(Supplied passage):
——

RE: Escaped Character Entity's and the MSXML3 parser..... was formerly RE: [xsl] ampersand output

Subject: RE: Escaped Character Entity's and the MSXML3 parser..... was formerly RE: [xsl] ampersand output
From: "Julian Reschke" <julian.reschke@xxxxxx>
Date: Fri, 19 Oct 2001 14:17:30 +0200
Again:

you obviously still don't understand the difference between the
representation in the XML serialization and the values that you can get and
set via the DOM. The format is different. This is by design. In the XML
serialization, characters like the ampersand are escaped. When accessing
them through the DOM, the aren't.

Julian


> -----Original Message-----
> From: owner-xsl-list@xxxxxxxxxxxxxxxxxxxxxx
> [mailto:owner-xsl-list@xxxxxxxxxxxxxxxxxxxxxx]On Behalf Of
> jdgarrett@xxxxxxxxxx
> Sent: Friday, October 19, 2001 1:58 PM
> To: xsl-list@xxxxxxxxxxxxxxxxxxxxxx
> Subject: Escaped Character Entity's and the MSXML3 parser..... was
> formerly RE: [xsl] ampersand output
>
>
> Since most of this revolves around the specific
> use of Microsoft MSXML3 parser vs. xslt in general
> ....I believe the issue is similar to the one
> I am currently struggling with...(some on here
> have yet to comprehend my dilemma and the reply's
> indicate that fact)

——

(Extracted data):

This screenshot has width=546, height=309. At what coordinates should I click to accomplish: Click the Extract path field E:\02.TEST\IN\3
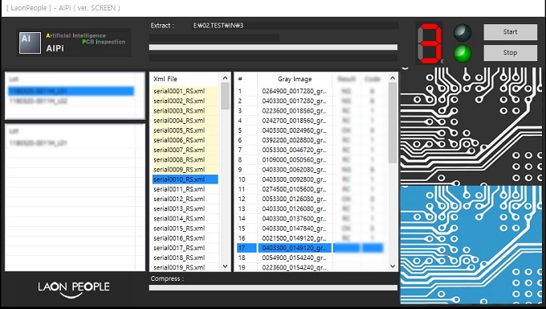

——

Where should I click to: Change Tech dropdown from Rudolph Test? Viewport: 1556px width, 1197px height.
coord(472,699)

——

(Stated goal 1): Reproduce the part of the ampersand-escaping post that opens with the words containing "Subject: RE: Escaped" and closes with "DOM, the aren't.".
(Stated goal 2): According to the ampersand-escaping post, in which form are characters like the ampersand escaped?
(Stated goal 3): Pick up the ampersand-escaping post from its last line and keep writing.

(Task answer 1):
Subject: RE: Escaped Character Entity's and the MSXML3 parser..... was formerly RE: [xsl] ampersand output
From: "Julian Reschke" <julian.reschke@xxxxxx>
Date: Fri, 19 Oct 2001 14:17:30 +0200
Again:

you obviously still don't understand the difference between the
representation in the XML serialization and the values that you can get and
set via the DOM. The format is different. This is by design. In the XML
serialization, characters like the ampersand are escaped. When accessing
them through the DOM, the aren't.

(Task answer 2): In the XML serialization.

(Task answer 3):
>
> So "regardless" of what the XSLT spec currently
> states....the real world is having a difficult
> time in this one particular area using XML
> ...so before some readers say this scenario has been hashed
> before....a little time to make the case is requested...
>
>
> A common multi-application scenario would be that
> app#1 provides a web interface that accumulates
> data from a client so that they can customize
> the visual aspects of a web page for a web application
> ...i.e. app#1 (using a web interface) ask's the user
> to check off backgroundcolor's, font sizes, font types,
> font colors, hyperlink address's and image href's...etc
> and saves that all that off in an xml structure...
>
> <CustomOptionsForClientsWebPage>
> 		<tabledatacell number="1">
> 			<anImage footnote="Painted by Bill &amp;
> Jane Painter"
>
> href="http://someserver/images/MSASPApp.asp&amp;ImageName=bluegoos
> e">bluegoo
> se.jpg</anImage>
> 			<texttag>This is a blue goose</textag>
> 			<fontcolor>#123456</fontcolor>
> 			<fontname>verdana></fontname>
> 		</tabledatacell>
> 	</page>
> 	.
> 	.
> 	.
> </CustomOptionsForClientsWebPage>
>
> App#1 would also provide a preview mode for the client
> so the might look like at demo page before saving
> this off for later user in production...
>
> So the above structure is assembled either on the
> client and posted as one long xml structure or
> is assembled on a server ...in either case....the
> xml structure is created and stored in a database
> field....(as a binary type for those that wonder just how
> it is done).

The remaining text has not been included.